Using the quotient rule I get

[x(4-4x^-1/2)-(9+4x-8x^1/2)]x^2

[4x-(4x^1/2)-9-4x+(8x^1/2)]x^2

[(8x^1/2)-9]x^2

However the boosk final answer is

-9/x^2 + 4/xsqrtx

It has been a year since I took trig and I know my algebra is horrible but how did they get 4/xsqrtx from 4sqrtx/x^2

Thanks for the help.

2. ## Re: Find the Derivative

Originally Posted by oriont
y=(9+4x-8 sqrt x)/x

Using the quotient rule I get

[x(4-4x^-1/2)-(9+4x-8x^1/2)]x^2

[4x-(4x^1/2)-9-4x+(8x^1/2)]x^2

[(8x^1/2)-9]x^2

However the boosk final answer is

-9/x^2 + 4/xsqrtx

It has been a year since I took trig and I know my algebra is horrible but how did they get 4/xsqrtx from 4sqrtx/x^2

Thanks for the help.
$\frac{4\sqrt{x}}{x^2}=(4x^{1/2})(x^{-2})=4x^{1/2-2}=4x^{-3/2}=\frac{4}{x\sqrt{x}}$

You have the same answer as the book.

3. ## Re: Find the Derivative

As an alternative, you can use logarithmic differentiation.

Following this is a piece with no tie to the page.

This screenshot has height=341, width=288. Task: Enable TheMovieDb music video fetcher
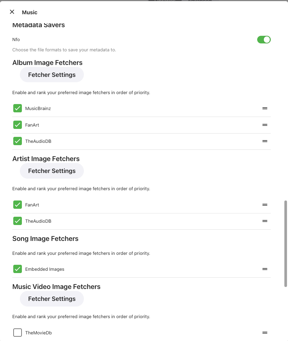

$y=\frac{9+4x-8\sqrt{x}}{x}$

$\frac{1}{y}\frac{dy}{dx}=\frac{4+\frac{8}{2\sqrt{x }}}{xy}-\frac{1}{x}$

$\therefore \frac{dy}{dx}=\cdots = \frac{4\sqrt{x}-9}{x^2}$

4. ## Re: Find the Derivative

$y = \frac{9+4x-8\sqrt{x}}{x} = \frac{9}{x} + \frac{4x}{x} - \frac{8\sqrt{x}}{x} = 9x^{-1} + 4 - 8x^{-1/2}$

$y' = -9x^{-2} + 4x^{-3/2} = -\frac{9}{x^2} + \frac{4}{x^{3/2}} = -\frac{9}{x^2} + \frac{4}{x\sqrt{x}}$